'Tomb of the Years' at Tenayuca Pyramid – Tlalnepantla, Mexico - Atlas Obscura

'Tomb of the Years' at Tenayuca Pyramid

An archaeological museum at the Aztec pyramid displays signs of the New Fire ritual performed every 52 years. 

17
74

Every 52 years, the length of one Aztec calendar cycle, the population would perform the Fuego Nuevo or “New Fire” ceremony, also called the “Binding of the Years.” It was one of the most important Aztec rituals, as it was performed to ensure that the world would not end and a new cycle would begin. 

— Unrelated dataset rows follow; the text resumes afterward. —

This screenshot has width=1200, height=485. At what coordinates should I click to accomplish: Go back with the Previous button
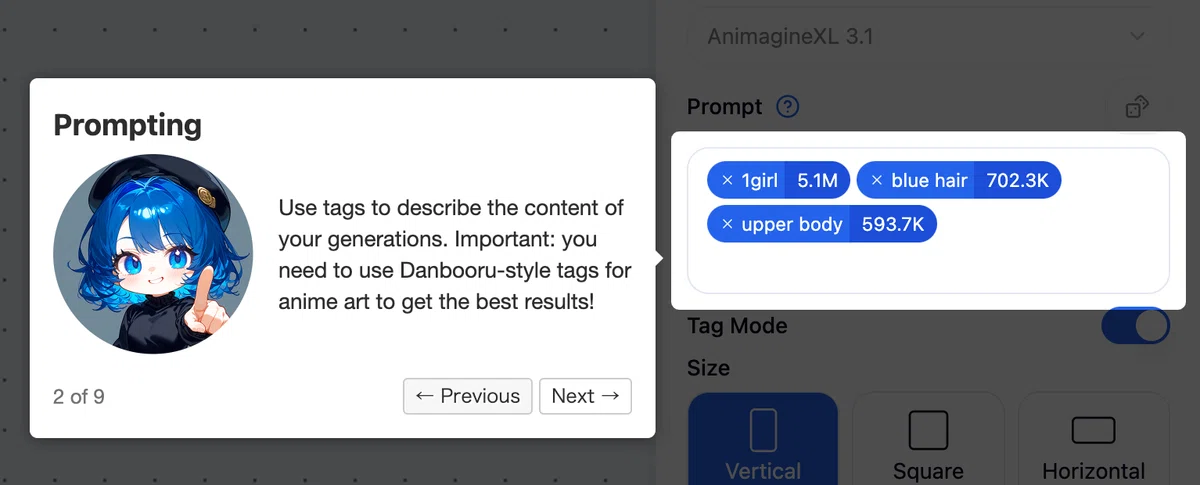468,396
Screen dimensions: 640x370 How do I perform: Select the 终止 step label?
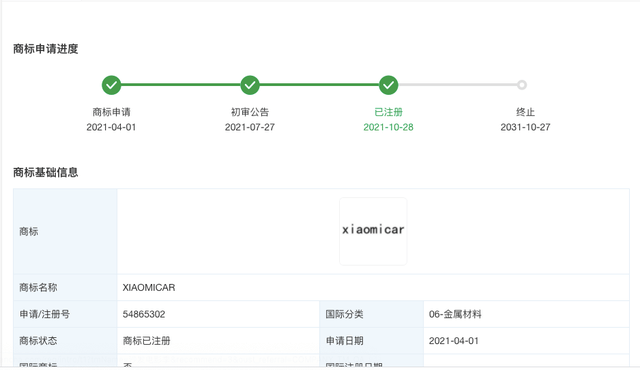tap(525, 112)
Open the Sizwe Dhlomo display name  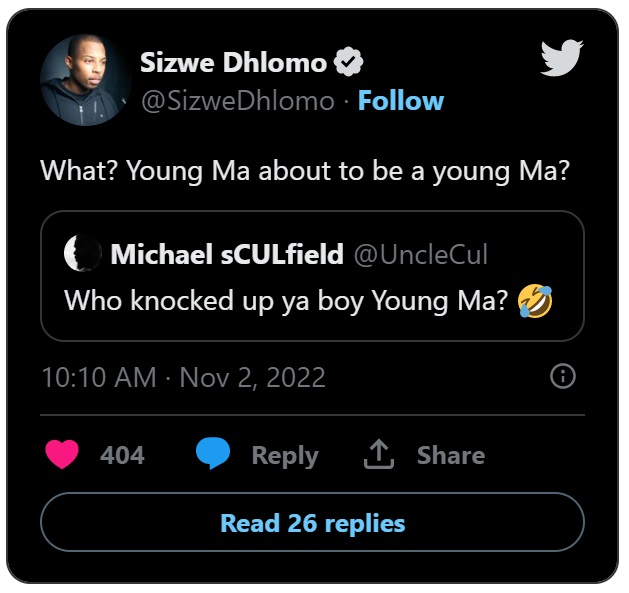(x=233, y=64)
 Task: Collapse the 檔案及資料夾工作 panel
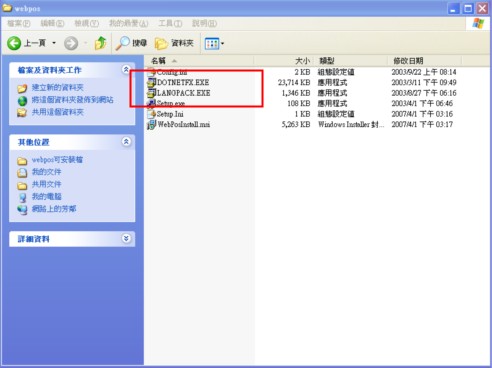(x=126, y=69)
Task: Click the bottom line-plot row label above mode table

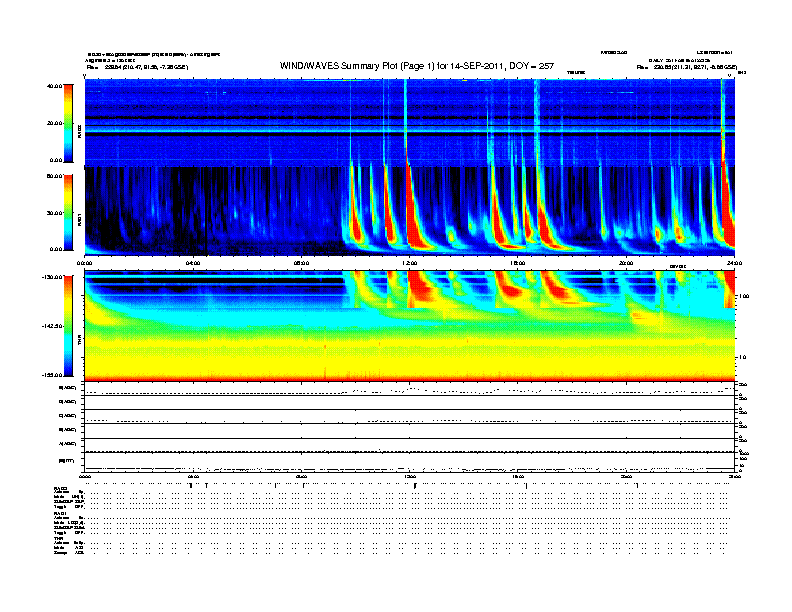Action: click(67, 461)
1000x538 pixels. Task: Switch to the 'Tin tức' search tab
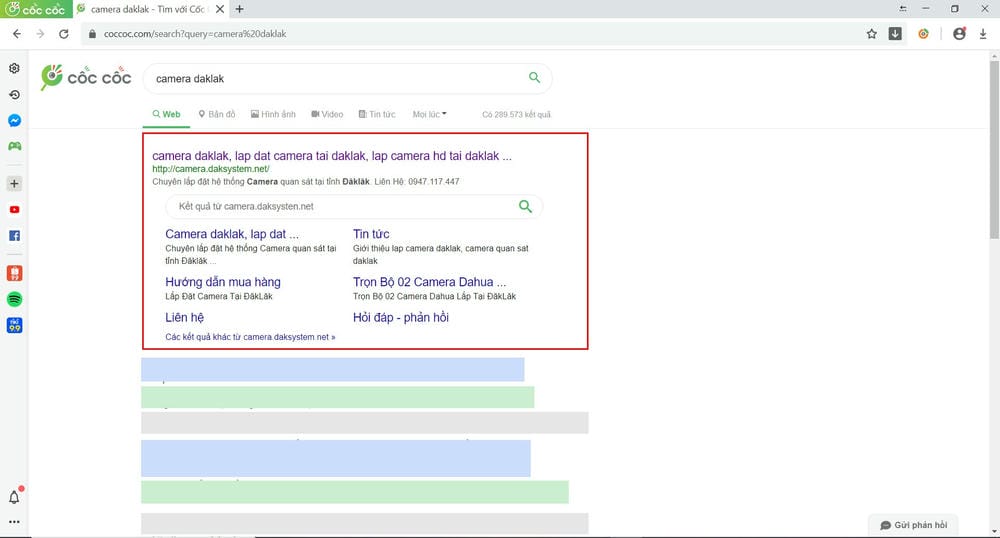377,114
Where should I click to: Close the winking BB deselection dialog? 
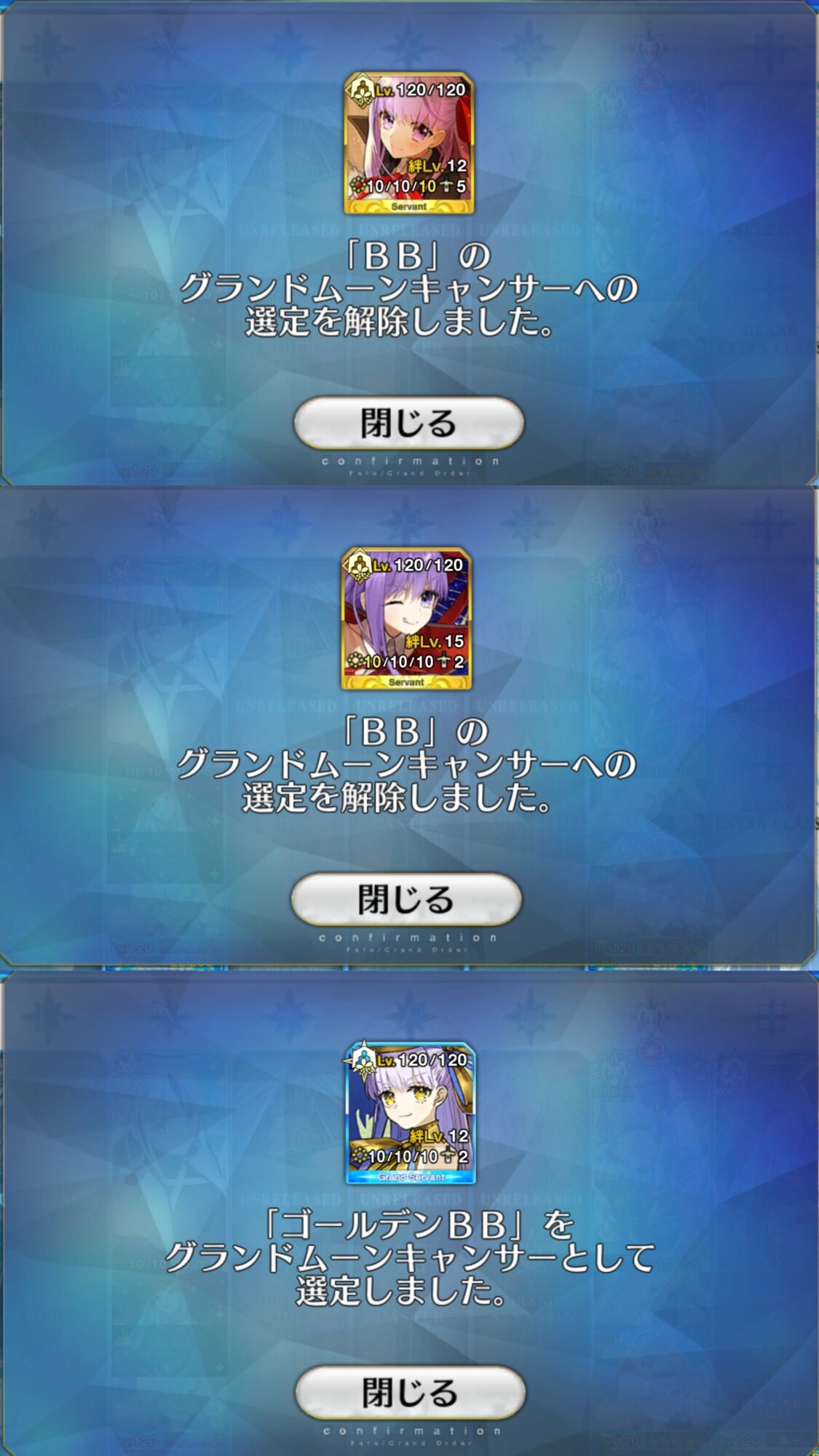(406, 899)
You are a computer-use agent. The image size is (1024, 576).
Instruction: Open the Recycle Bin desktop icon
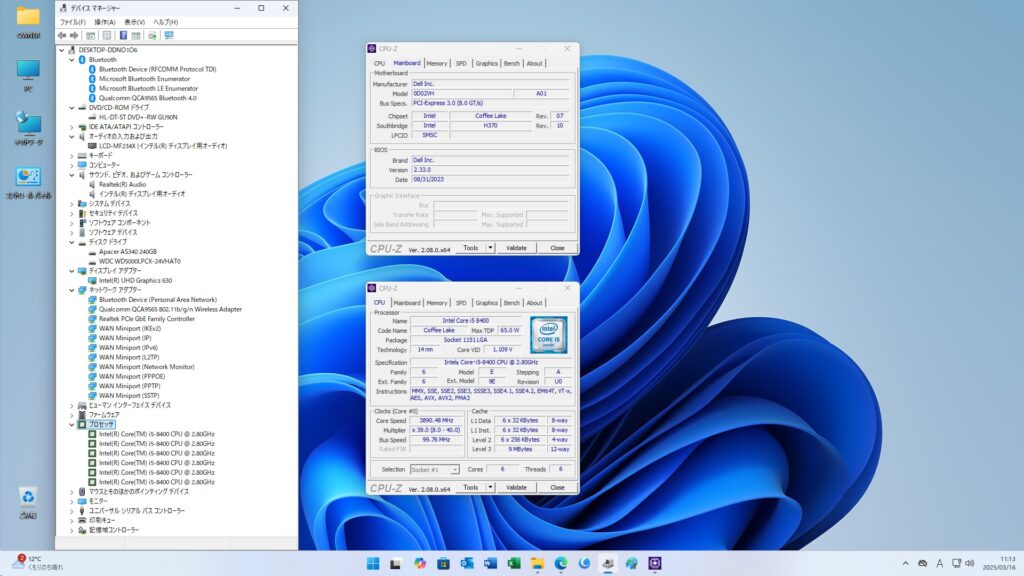pyautogui.click(x=28, y=498)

As the year end approached, families would cleanse and destroy all their household items, including their most prized possessions and extinguish all domestic fires, waiting anxiously in darkness in silence to see whether civilization would continue or whether the universe would end. As part of the ritual, they would tie together bundles of 52 reeds, representing the closed cycle, and burn them.

The high priests would gather on a hilltop to perform the ceremony, which included human sacrifice, and light a new sacred fire. With that new flame, the people would relight their own fires and the cycle would begin again, with everything built anew, a cycle of creation emerging from destruction. 

During the pre-Columbian period, this ceremony was held in Tenochtitlan and later moved to Cerro de la Estrella, in modern-day Mexico City. Some experts believe the New Fire ceremony was also performed at the Tenayuca Aztec pyramid in Tlalnepantla, based on archaeological details discovered at the site. Most notable is the “tomb of the years,” an altar decorated with imagery of human skulls and bones, found in the base of the pyramid. It’s believed this is where the ashes of the destroyed years were buried. The altar is now housed on permanent exhibition at the archaeological museum at Tenayuca, also known as the Museo Xólotl (Xolotl Museum). Other clues include a cylindrical sculpture resembling the bundle of reeds burned in the ritual, and glyphs of the Aztec calendar depicted on the pyramid.

Even today, there are indigenous communities that continue to perform the New Fire ceremony every 52 years. The next one should come in 2027.